Vos réactions
L' alphabet phonétique international: un passage obligé
Je me souviens qu' à l' école primaire, les "soeurs", nos enseignantes prenaient un malin plaisir à nous humilier quand nous éprouvions des difficultés de "comprenure"...
Certaines d' entre elles nous blessaient de leurs propos méprisants et les larmes inutiles que nous versions éloignaient à tout jamais les enfants susceptibles d' aimer l' école pour autant qu' on leur donne un petit coup de pouce compréhensif...et affectueux, pourquoi pas?
Je me trouvais en deuxième année et je lisais (j' essayais) de lire Le Droit et quand j' ai reconnu pour la première fois le mot "outaouais", je l' ai crié tellement j' étais fière d' avoir reconnu un mot que j' avais si souvent entendu et qui localisait ma région natale. Un moment de pur bonheur!
A l' université, j' ai suivi un cours de phonétique et j' ai vraiment été emballée par cette façon à la fois rigoureuse et d' une simplicité désarmante d' aborder la lecture. Il n' y a pas de fautes d' orthographes puisqu' il s' agit plutôt d' une transcription fidèle des sons.

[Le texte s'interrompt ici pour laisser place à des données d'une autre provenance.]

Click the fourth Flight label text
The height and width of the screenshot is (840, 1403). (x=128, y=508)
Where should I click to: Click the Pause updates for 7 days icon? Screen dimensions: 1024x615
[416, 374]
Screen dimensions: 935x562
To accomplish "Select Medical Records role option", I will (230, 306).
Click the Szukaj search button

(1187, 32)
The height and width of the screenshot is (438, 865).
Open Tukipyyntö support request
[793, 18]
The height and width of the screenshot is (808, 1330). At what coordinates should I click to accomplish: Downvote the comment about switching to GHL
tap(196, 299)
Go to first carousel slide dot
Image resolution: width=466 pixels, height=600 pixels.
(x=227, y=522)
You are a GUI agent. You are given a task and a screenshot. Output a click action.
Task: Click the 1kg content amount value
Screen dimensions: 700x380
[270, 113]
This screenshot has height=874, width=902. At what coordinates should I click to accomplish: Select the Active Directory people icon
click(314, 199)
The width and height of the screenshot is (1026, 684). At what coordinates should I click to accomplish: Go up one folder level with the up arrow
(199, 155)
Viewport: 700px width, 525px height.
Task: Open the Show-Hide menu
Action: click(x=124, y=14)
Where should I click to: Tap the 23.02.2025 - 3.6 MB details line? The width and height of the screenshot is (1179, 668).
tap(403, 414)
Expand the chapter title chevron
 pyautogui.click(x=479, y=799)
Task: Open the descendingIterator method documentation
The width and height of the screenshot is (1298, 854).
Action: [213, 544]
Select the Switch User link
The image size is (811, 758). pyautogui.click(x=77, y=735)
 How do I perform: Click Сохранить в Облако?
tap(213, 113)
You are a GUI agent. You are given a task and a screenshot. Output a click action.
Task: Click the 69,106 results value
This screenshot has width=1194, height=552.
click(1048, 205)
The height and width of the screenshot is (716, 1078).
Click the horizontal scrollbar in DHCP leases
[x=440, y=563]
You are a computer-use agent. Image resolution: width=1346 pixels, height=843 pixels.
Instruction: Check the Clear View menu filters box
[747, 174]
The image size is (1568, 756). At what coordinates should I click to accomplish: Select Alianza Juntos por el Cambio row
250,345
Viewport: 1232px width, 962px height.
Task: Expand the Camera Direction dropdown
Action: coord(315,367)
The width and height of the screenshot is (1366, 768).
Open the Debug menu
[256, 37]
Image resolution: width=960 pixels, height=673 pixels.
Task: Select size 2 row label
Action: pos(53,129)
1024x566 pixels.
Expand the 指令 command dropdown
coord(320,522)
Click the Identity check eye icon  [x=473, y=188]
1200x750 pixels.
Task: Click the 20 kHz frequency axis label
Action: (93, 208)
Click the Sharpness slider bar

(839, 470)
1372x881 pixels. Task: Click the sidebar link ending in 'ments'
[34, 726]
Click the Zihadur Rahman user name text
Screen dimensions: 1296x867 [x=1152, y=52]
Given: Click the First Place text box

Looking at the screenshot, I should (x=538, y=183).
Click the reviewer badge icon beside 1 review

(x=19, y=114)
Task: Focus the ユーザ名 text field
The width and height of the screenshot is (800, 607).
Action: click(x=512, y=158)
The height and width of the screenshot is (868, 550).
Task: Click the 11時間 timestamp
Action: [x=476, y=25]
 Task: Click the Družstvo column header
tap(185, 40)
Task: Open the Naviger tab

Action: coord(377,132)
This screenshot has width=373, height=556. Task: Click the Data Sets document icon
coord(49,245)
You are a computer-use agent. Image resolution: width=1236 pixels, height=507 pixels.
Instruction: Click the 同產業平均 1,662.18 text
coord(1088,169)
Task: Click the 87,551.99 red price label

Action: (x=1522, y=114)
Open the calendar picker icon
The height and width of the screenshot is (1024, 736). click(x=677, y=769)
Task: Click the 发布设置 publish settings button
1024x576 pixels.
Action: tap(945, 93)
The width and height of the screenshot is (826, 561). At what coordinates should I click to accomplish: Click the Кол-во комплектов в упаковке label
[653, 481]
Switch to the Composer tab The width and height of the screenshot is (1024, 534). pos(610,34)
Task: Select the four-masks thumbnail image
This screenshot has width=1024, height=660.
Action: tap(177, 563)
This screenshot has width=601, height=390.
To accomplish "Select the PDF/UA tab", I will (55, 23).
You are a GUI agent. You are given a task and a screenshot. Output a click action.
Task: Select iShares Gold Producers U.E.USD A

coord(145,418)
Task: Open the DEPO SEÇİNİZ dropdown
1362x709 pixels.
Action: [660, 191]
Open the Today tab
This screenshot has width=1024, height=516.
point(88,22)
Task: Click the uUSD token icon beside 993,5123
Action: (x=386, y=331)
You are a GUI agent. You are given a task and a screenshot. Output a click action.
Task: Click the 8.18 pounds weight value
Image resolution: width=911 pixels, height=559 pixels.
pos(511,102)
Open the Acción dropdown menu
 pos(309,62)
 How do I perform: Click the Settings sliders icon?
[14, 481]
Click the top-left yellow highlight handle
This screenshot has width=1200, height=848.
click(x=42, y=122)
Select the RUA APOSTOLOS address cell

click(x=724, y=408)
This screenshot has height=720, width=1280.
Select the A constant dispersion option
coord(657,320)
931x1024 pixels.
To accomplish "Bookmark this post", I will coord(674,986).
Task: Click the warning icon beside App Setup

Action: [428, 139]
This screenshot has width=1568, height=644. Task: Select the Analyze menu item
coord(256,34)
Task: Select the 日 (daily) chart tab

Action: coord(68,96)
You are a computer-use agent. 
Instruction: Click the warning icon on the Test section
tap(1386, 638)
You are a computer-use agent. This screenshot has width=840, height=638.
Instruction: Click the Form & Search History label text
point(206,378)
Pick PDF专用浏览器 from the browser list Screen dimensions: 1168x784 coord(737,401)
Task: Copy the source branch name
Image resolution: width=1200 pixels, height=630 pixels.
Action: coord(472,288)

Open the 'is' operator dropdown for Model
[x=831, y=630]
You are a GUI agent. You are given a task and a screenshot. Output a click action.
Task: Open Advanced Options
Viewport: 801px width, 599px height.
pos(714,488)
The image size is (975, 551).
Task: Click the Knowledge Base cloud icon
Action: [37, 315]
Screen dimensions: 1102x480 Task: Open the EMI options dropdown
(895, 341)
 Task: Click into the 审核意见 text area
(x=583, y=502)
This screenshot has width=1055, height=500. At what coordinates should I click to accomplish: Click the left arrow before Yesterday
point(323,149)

Un art que celui de transcrire les sons exacts entendus.
Une fois passée la première étape de l'alphabet phonétique, il faudra bien aborder les rudiments de bases de l' orthographe et des règles grammaticales. C' est-là que tout commence.
Si un bon nombre de nos étudiants(es) terminent leur 5e secondaire tout en étant analphabètes, c' est donc un signe évident qu' il faut reviser notre approche et nos pratiques pédagogiques.
Serait-il possible de continuer d' être informé du cheminement et des résultats de cette expérimentation? Je le souhaite ardemment.